Однако ни разу не показалась мне вогнутой и всегда, вне зависимости от наличия облачности или дымки, а также состояния видимости в стороны от самолёта, воспринималась только в виде выпуклой необозримая поверхность могущественных океанских вод, когда над ними я клал машину на крыло. Может, ещё и поэтому над океаном я неизменно ощущаю не до конца объяснимое волнение. Над Великим, или Тихим океаном в особенности.
Совсем не важно, что сейчас не я управляю пассажирской крохотулей с чистыми стреловидными крыльями, отогнутыми на консолях крылышками и двумя двигателями по сторонам от невысокого изящного хвоста. Важно, что я вспомнил ощущение пребывания в небе, что стихия воздуха, как близкого сородича, восприняла и меня в свою своенравную благодать. Во мне не погибло лётное чутьё. Я смогу, я смогу летать!
Акико, сидя напротив меня, это ощутила, словно давно верила в это и долго ждала. И меня она поняла прекрасно. Вслушиваясь в нервный и неровный рассказ Джеймса о патрульном полете Стаха Желязовски и Джорджа Уоллоу, она благословила меня одним движением век, и в глазах её на мгновение засветилась высокая гордость. И этот самый, ещё один её короткий, но проникающий глубоко в душу черноокий взгляд, я запомнил. Он воссиял неожиданно и с того момента всегда пребывает со мной, как один из отобранных на жизнь наивысших талисманов.
Реактивная птичка сразу после отрыва свернула вправо на северо-северо-восток и круто принялась набирать высоту. Я даже подумал, что конечным пунктом нашего маршрута вполне могут быть, скажем, Алеутские острова. Однако моё предположение оказалось просто ранним предчувствием в отношении Дальнего Севера, я понял это позже. Километрах на полутора быстролётная кроха, почти не изменяя угла набора высоты, резво повалилась на левое крыло, и к нам в глаза придвинулся Великий океан.
За правыми иллюминаторами громоздится облачность — то тёмная из-за невидимости ещё не зашедшего солнца на достигнутой высоте, — то всех богатств оттенков серого мира, лохматая, растрёпанная, разнообразнейше всяких и всяческих форм и протяжённостей, многослойно и на много этажей распределённая по высотам. А там, выше-выше, промелькивает в редких разрывах между облаками и в самой пронзительной горней синей выси над нами пребывает в сиянии чистейшей снеговой белизны величественная клубяная вершина самого Царя Облаков.

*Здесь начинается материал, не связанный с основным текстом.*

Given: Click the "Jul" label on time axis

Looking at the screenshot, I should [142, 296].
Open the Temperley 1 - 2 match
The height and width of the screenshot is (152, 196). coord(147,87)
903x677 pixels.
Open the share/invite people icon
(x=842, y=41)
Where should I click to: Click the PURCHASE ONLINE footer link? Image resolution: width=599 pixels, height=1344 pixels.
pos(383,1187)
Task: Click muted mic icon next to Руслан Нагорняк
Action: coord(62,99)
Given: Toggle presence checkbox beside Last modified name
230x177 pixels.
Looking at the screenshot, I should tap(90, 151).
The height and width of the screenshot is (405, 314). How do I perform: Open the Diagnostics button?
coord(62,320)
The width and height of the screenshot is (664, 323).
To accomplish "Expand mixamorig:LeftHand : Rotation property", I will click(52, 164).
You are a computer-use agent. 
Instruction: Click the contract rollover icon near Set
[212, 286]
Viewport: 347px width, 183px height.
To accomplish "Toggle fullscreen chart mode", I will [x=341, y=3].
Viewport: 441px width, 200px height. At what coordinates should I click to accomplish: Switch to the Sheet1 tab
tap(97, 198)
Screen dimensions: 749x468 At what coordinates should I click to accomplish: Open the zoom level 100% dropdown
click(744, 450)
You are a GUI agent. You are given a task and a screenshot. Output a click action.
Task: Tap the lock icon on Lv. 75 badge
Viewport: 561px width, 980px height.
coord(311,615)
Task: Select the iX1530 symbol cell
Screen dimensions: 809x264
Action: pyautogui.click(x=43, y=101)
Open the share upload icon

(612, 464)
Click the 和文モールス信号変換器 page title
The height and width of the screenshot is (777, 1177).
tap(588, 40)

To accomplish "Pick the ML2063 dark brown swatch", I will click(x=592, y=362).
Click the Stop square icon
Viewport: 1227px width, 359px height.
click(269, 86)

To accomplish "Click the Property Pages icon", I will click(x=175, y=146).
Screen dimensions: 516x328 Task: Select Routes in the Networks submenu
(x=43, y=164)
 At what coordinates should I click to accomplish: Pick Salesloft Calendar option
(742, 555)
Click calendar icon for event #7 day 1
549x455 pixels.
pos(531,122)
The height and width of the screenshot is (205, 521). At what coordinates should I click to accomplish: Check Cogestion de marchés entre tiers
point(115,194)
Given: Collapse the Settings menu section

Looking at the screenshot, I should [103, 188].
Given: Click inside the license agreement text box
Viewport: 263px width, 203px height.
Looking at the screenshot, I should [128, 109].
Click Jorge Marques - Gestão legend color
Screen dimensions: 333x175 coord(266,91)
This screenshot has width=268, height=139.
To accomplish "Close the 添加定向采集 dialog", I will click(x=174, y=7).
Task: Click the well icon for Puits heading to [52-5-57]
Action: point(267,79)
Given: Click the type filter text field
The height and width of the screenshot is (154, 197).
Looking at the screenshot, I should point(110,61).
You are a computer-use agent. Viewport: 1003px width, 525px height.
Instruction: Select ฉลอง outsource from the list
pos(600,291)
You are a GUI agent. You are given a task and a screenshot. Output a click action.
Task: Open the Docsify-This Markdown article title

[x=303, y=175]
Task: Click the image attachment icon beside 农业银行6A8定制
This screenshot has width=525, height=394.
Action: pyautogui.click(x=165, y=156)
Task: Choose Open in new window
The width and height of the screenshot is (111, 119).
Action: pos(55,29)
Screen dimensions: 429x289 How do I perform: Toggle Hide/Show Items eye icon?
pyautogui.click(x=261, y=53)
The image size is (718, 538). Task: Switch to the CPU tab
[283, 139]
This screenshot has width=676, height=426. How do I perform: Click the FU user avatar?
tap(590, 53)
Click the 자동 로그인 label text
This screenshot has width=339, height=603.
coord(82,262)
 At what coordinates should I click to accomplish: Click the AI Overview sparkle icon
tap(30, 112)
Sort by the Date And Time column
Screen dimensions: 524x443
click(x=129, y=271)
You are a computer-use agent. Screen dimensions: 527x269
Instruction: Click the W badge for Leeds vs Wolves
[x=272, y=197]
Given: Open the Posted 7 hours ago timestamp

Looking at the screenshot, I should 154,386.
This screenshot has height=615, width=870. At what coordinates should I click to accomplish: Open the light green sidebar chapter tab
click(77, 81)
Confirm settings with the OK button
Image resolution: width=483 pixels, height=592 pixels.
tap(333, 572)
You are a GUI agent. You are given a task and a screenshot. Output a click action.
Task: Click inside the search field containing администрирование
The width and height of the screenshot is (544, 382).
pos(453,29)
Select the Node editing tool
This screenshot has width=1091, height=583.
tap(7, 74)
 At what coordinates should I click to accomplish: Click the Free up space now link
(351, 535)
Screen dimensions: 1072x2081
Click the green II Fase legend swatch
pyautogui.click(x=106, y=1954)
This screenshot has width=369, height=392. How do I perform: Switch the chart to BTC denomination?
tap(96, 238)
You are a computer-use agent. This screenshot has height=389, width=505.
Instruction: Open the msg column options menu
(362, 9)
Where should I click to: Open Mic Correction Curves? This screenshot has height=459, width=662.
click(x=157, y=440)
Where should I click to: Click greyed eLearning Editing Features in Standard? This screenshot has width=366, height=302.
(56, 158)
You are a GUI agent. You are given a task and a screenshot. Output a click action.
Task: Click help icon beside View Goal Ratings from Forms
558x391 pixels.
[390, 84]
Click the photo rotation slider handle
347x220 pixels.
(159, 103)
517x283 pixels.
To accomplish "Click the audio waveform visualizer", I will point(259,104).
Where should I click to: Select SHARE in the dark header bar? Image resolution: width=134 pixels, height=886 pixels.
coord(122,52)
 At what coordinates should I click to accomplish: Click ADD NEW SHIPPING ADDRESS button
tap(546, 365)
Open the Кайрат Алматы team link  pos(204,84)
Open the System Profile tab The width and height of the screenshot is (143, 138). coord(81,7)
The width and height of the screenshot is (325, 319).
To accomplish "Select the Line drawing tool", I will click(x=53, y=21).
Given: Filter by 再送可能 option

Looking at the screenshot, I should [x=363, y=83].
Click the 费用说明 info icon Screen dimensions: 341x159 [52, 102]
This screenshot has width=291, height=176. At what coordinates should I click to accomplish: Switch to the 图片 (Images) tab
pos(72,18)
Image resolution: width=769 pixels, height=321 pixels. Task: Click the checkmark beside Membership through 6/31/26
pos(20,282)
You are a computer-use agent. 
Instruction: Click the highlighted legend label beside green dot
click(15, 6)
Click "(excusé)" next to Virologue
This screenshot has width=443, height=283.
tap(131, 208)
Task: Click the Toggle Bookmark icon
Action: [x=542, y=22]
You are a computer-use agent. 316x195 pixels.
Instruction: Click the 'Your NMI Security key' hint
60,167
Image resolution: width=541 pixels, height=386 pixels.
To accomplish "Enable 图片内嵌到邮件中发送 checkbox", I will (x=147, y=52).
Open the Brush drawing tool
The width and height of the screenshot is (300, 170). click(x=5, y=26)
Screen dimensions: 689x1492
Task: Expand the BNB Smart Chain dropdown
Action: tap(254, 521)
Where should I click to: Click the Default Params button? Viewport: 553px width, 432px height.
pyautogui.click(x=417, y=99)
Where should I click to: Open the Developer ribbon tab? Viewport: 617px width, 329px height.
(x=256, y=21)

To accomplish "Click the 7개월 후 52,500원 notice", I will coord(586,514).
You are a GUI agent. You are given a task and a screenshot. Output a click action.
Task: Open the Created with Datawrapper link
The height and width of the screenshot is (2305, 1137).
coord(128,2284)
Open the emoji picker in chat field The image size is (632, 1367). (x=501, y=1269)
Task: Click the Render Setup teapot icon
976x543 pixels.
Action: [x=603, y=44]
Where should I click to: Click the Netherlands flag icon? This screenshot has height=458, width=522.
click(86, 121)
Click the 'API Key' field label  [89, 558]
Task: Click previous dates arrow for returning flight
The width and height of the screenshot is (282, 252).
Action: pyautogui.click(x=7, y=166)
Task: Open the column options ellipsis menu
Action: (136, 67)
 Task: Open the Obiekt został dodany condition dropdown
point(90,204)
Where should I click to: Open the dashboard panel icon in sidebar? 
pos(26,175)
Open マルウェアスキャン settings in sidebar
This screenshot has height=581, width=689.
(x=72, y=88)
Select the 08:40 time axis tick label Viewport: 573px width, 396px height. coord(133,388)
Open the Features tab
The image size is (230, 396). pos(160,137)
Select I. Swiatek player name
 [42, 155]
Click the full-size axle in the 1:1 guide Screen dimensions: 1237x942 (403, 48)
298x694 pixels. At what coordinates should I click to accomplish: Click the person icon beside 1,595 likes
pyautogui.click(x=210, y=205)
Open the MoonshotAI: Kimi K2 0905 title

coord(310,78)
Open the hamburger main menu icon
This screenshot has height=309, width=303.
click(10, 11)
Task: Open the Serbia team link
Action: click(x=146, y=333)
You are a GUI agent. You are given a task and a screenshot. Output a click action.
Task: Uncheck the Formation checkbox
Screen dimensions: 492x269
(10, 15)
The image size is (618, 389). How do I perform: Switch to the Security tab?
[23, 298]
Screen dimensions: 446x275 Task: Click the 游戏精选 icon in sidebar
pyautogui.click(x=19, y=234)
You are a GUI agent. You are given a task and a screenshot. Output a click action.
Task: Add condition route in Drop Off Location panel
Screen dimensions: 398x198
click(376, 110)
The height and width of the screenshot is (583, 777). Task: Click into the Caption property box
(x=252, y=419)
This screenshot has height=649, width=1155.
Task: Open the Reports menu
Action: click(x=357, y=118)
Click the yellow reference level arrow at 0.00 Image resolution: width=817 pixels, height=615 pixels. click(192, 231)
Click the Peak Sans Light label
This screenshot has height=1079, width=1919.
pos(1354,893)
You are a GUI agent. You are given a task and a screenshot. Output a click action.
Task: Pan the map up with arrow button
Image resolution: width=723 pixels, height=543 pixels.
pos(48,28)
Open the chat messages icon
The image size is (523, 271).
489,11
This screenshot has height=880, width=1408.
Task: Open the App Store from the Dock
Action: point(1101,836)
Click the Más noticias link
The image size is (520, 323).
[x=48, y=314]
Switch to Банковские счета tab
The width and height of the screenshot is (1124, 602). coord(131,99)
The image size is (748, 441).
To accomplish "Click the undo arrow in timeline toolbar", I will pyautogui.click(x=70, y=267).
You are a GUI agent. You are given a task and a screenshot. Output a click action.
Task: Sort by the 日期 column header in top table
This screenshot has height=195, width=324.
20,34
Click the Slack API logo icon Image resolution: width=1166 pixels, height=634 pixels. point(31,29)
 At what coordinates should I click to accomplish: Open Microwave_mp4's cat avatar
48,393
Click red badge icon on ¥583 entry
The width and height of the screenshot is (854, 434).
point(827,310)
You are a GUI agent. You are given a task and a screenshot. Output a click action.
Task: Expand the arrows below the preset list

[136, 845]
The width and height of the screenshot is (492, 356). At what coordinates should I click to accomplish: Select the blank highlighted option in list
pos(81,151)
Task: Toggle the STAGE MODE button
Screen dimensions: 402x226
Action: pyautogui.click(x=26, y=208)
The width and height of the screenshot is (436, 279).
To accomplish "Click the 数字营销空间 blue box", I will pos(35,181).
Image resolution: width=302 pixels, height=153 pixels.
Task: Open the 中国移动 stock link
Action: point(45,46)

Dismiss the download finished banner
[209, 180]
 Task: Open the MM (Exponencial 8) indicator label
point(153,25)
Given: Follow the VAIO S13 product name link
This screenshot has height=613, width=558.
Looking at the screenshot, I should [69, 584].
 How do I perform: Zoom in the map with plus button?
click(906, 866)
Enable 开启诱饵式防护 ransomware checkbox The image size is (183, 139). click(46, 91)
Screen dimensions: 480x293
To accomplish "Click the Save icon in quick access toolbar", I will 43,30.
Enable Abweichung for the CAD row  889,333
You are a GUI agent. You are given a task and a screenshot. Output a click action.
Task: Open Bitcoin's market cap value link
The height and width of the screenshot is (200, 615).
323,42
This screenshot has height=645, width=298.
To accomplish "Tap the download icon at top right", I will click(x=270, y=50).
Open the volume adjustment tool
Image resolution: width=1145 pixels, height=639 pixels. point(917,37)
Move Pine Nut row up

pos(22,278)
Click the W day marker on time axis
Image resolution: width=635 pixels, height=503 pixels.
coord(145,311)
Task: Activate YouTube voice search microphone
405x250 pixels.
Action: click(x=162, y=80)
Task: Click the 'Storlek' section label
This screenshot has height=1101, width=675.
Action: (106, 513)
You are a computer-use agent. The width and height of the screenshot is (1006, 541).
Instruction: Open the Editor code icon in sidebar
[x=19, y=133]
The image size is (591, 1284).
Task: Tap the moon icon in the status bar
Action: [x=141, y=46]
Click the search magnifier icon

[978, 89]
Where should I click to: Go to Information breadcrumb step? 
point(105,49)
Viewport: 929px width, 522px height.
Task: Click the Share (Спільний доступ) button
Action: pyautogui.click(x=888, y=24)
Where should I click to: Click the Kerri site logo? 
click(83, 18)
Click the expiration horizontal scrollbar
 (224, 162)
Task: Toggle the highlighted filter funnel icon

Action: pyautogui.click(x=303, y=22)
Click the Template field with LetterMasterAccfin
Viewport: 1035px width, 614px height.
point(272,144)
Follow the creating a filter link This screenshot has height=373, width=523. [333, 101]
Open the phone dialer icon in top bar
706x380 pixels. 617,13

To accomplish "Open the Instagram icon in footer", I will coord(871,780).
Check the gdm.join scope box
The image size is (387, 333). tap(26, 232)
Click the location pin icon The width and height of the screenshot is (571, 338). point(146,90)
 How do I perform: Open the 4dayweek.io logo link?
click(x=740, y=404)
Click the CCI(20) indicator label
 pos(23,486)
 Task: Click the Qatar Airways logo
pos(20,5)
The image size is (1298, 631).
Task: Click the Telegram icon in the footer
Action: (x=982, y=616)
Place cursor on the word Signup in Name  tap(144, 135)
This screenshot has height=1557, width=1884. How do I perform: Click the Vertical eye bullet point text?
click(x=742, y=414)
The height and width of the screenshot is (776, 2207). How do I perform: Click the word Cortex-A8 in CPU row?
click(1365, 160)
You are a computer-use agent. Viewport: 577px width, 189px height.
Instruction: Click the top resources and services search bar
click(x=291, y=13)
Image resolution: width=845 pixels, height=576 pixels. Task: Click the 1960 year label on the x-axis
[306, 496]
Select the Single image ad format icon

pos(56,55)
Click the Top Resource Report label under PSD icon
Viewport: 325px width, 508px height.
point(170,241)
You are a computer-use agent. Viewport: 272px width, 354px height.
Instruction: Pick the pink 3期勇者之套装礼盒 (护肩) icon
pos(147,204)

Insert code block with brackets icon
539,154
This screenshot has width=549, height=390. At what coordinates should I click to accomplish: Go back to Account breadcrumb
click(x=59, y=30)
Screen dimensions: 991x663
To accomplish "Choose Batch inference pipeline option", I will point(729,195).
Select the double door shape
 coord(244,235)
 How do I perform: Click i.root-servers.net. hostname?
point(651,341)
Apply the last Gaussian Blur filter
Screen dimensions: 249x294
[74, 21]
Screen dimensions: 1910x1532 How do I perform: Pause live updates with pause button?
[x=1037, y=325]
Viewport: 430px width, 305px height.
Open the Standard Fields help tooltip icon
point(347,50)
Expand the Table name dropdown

Слева — розоватая дымка внизу с нацеленной в неё и на её фоне вращающейся в плавном вираже, как отточенный нож, влажно-блестящей, словно отлакированной, консолью скошенного крыла, и в бездонной глубине, сквозь дымку, приглушённые воздушной толщей, вспыхивают красноватые закатные огневые отблески на горбах самовластных океанских волн в нешироком заливе Исикари. Из-за этой дымки по завершении разворота ни взлетной полосы уже не видно, ни самый берег Японии с узким мысом к югу от залива почти не различим глазом. Уже под нами, и всё удаляются и японское небо, и океанские воды. С меня как будто кусками отваливается толстая корка, та, что изолировала меня от настоящей, полноценной жизни.